If you wanted a handy pocket description of this movie, think of it as an update of PANIC IN YEAR ZERO with ecological disaster (very trendy topic of the late sixties/early seventies period in which the movie was made) in place of nuclear disaster. And also like that movie, it was directed by a man better known as an actor (Ray Milland for the earlier movie, Cornel Wilde for this one). As a result of having been made in a more permissive era, it’s also nastier, meaner, more violent and more brutal.

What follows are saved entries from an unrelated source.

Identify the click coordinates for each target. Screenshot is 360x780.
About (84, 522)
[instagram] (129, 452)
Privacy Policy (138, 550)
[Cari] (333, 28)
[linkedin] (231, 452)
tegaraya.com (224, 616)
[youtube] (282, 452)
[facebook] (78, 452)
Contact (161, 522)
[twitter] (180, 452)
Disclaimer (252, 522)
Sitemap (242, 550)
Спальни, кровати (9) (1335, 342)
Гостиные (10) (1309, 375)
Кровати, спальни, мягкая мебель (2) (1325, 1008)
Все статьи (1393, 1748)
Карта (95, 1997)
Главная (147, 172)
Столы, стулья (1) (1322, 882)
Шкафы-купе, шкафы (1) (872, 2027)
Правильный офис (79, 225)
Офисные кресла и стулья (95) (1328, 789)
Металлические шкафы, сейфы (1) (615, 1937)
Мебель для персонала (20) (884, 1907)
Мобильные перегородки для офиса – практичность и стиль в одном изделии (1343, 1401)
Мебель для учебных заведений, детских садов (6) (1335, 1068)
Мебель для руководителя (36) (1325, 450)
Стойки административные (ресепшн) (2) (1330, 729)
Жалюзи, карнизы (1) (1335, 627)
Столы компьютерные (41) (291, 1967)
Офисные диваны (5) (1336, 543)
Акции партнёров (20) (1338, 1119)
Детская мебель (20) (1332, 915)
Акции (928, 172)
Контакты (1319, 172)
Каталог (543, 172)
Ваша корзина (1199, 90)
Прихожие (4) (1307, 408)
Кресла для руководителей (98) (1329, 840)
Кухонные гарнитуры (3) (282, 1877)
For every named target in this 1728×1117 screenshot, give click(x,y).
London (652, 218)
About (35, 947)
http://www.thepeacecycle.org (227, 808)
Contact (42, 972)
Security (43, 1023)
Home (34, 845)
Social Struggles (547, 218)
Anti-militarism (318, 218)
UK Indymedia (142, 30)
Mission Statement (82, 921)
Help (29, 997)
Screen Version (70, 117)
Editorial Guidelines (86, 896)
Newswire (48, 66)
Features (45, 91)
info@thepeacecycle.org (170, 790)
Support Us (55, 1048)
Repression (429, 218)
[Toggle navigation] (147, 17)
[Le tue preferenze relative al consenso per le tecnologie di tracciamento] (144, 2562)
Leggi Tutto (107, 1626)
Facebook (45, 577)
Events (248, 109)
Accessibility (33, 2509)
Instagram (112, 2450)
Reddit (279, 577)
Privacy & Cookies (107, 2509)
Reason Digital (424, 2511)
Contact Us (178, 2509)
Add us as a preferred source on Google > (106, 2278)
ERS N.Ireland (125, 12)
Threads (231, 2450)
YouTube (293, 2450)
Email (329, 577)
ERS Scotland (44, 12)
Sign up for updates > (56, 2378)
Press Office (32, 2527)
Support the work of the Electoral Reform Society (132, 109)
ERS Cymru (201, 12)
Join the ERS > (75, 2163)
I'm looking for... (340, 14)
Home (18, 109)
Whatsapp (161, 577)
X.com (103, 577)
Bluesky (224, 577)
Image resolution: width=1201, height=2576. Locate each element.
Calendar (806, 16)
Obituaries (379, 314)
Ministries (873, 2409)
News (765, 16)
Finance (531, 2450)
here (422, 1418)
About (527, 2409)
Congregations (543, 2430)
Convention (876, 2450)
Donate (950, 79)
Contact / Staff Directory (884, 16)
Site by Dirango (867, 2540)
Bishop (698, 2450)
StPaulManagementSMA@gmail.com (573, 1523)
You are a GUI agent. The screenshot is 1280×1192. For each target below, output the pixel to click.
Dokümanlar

It’s also more confusing (the first twenty minutes of this movie is a headache-inducing blur of fancy editing) and preachier; just how many shots of pollution do you need to make your point, anyway? It’s also depressing and unrelenting in its depiction of man falling into savagery in order to survive (a theme which it also shares with PIYZ); you end up being incredibly grateful for the few moments when the veneer of civilization shines through the scuzziness. For all that, I find it less successful than the Milland movie, if for no other reasons than that the artiness, preachiness, and savagery are all established early enough in the action that it leaves very little in the way of surprises as the movie progresses. Fans of seventies dystopian science fiction might be the best audience for this one.